U.S. crude futures briefly traded above benchmark Brent prices, a trading pattern rarely seen over the last five years.
At 1035 GMT, Brent crude futures were up 41 cents at $36.52 a barrel, while West Texas Intermediate (WTI) futures CLc1 were up 33 cents at $36.47.
A day earlier Brent touched $35.98, its lowest since July 2004.
OPEC in a report, Wednesday forecast that demand for its crude would be lower in 2020 than in 2016 as rival producers prove more resilient than expected in a low oil price environment.
It forecast 2020 demand for OPEC crude at 30.7 million barrels per day (bpd) versus 30.9 million bpd in 2016 and about 1 million bpd less than it is currently producing.
OPEC raised its forecast for tight oil output to 5.19 million bpd in 2020, up from 4.50 million bpd in its 2014 report.
In a sign of growing competition for market share among OPEC members in Asia, Iraq signed a $1.4 billion deal to supply 160,000 bpd to Indian refiners Reliance and Indian Oil Corp ICO.NS.

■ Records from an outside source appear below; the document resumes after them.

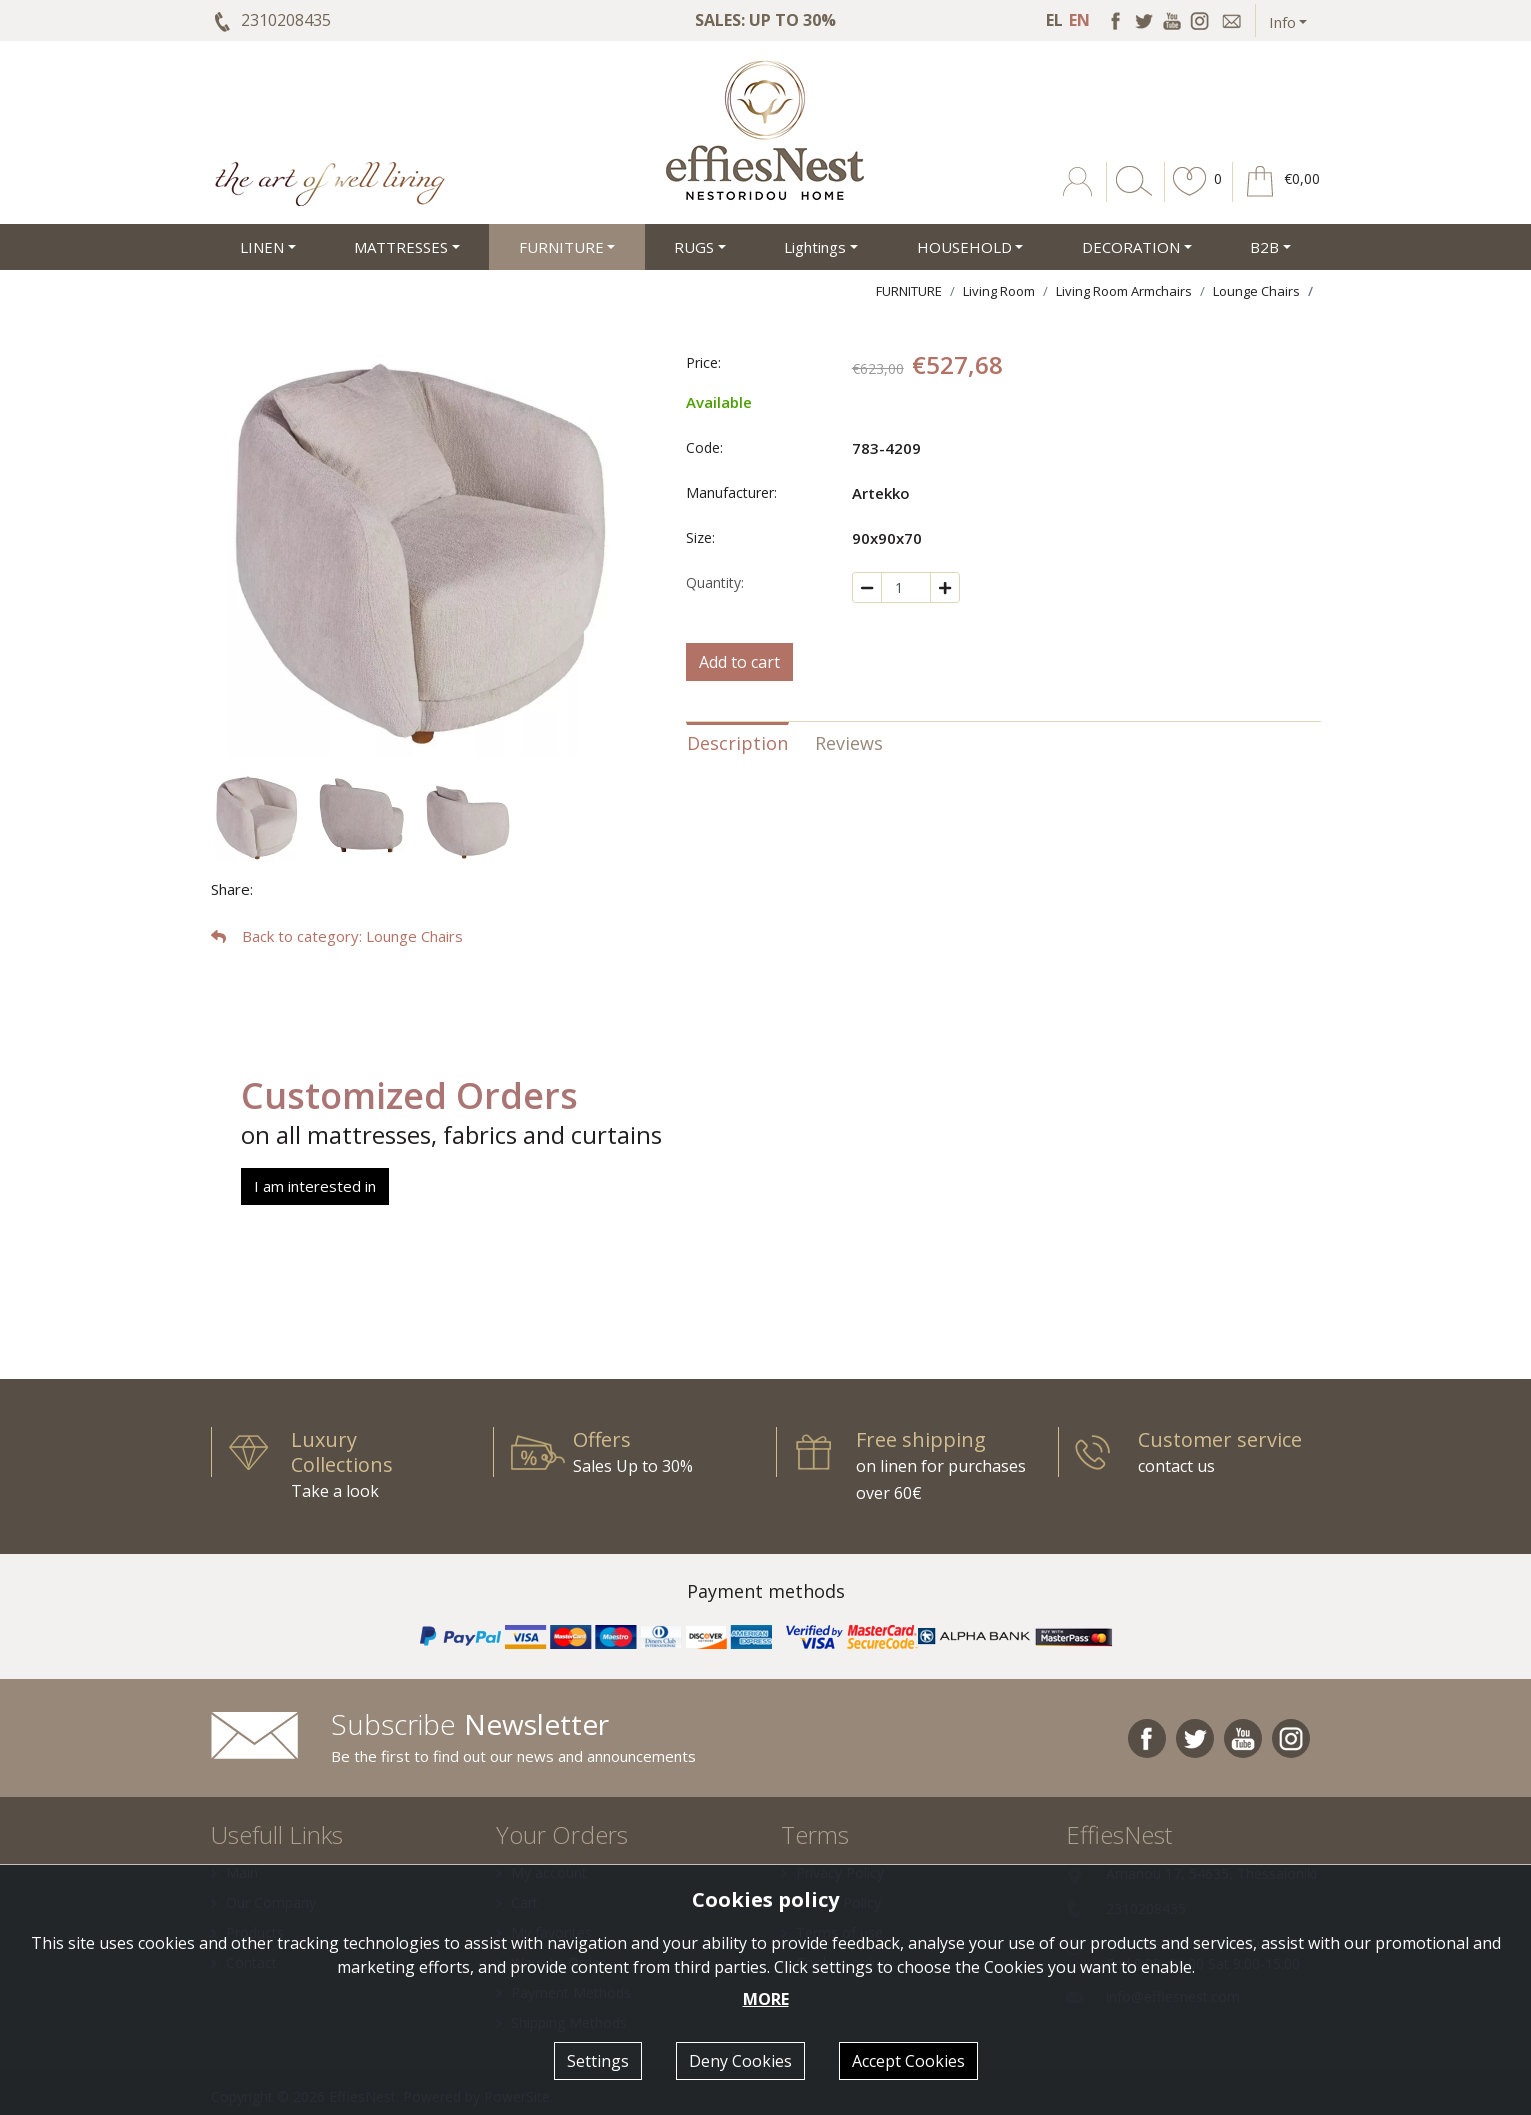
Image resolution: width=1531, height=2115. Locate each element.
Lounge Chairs (1256, 291)
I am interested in (315, 1186)
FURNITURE (909, 291)
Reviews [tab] (849, 743)
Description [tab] (737, 743)
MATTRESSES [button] (401, 247)
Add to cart (739, 662)
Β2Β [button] (1264, 247)
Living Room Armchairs (1124, 291)
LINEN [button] (262, 247)
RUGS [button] (694, 247)
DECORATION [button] (1131, 247)
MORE (766, 1999)
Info (1282, 22)
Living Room (999, 291)
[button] (1190, 196)
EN (1079, 20)
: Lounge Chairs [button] (337, 936)
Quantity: (715, 582)
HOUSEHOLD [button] (964, 247)
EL (1054, 20)
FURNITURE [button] (561, 247)
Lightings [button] (815, 247)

Iran is expected to add 500,000 bpd of crude exports next year and Iranian officials have already met with Indian refiners seeking proposals on how to make their crude more competitive.
On Wednesday, Brent traded as low as $36.28 a barrel, flipping WTI from a long-standing discount into a slight premium over the international benchmark for the first time since a short period in November 2014.
Since 2010, U.S. petroleum imports have fallen from a peak of almost 14 million barrels per day (bpd) to around 9 million bpd, government data shows.
But as shale output dips and the government eases restrictions on crude exports, the U.S. market could tighten while global supplies swell on sustained high output from Russia and the Organization of the Petroleum Exporting Countries (OPEC).
Although no immediate large-scale exports are expected, some U.S. oil will likely flow from the United States into the global market next year.